Passage to read:

-- -- --

# Broylen and the Media



## HighNDry (Dec 26, 2007)

Anyone care to respond to the pissy attitude Broylen displayed after the Y beat down the U in Bball?

Boy, what a sore loser. The TV media couldn't play the whole interview becasue of his language and attitude but some of the radio sport shows are playing it.

He is (for lack of a better term) kind of classless. If I was the U, I'd consider a change.


----------



## GaryFish (Sep 7, 2007)

I'm as hard core Cougar as there is, and I'd love to use this as an excuse to pile on the Utes. But I gotta say, after hearing the interview on the radio this morning, Monson needs to freaking grow up. He asked the same dang question three times. Coach Boylan answered it very curtly twice. And Monson pushed the button again. I thought Coach was respectful when for the third time he said "the ball didn't go in the hoop. Next question." But Monson wouldn't let it go. 

I absolutely support Boylan in going off on Monson. Monson was the one that acted in a classless way. Yea, Boylan probably shouldn't have gone off with the swear words like he did. But I totally applaud him for doing it. His team just got a serious butt-whoopin' and you know the guy was frustrated. Especially when the BYU team didn't play that great of a game. BYU should have won that by 40-50 points running away, the way the Utes played.

-- -- --

Dataset excerpts:
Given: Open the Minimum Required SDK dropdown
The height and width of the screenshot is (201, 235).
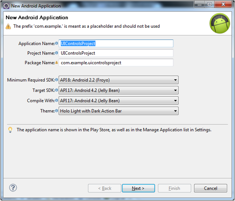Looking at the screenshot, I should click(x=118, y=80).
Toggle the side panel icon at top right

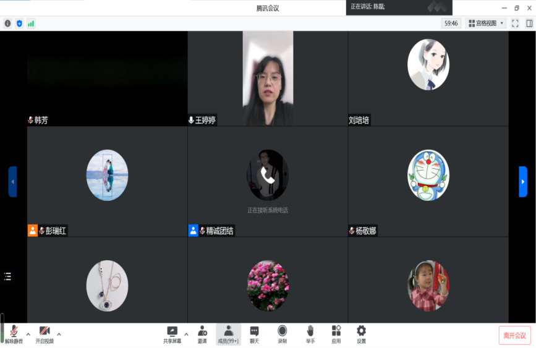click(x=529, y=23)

-- -- --

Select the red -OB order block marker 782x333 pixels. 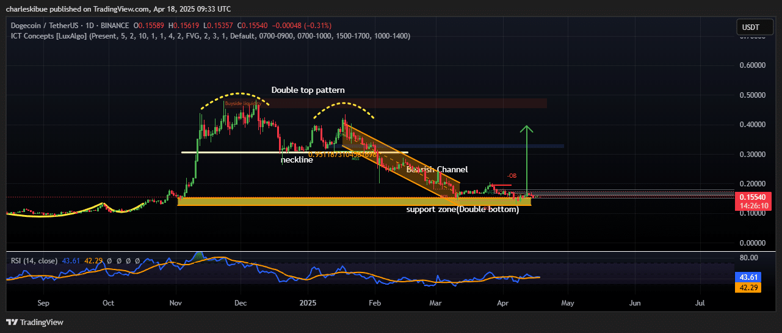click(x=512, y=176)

-- -- --

Directive A:
Set down the part of the Broylen and the Media thread between "Boy, what a" and "wouldn't let it go.", inclusive.
Directive B:
Answer these questions from the Broylen and the Media thread:
(i) Why couldn't the TV media play the whole interview?
(ii) How many times did Monson ask the same question?
(iii) By how many points does GaryFish say BYU should have won?

Right answer A:
Boy, what a sore loser. The TV media couldn't play the whole interview becasue of his language and attitude but some of the radio sport shows are playing it.

He is (for lack of a better term) kind of classless. If I was the U, I'd consider a change.


----------



## GaryFish (Sep 7, 2007)

I'm as hard core Cougar as there is, and I'd love to use this as an excuse to pile on the Utes. But I gotta say, after hearing the interview on the radio this morning, Monson needs to freaking grow up. He asked the same dang question three times. Coach Boylan answered it very curtly twice. And Monson pushed the button again. I thought Coach was respectful when for the third time he said "the ball didn't go in the hoop. Next question." But Monson wouldn't let it go.

Right answer B:
(i) Because of his language and attitude.
(ii) Three times.
(iii) By 40-50 points.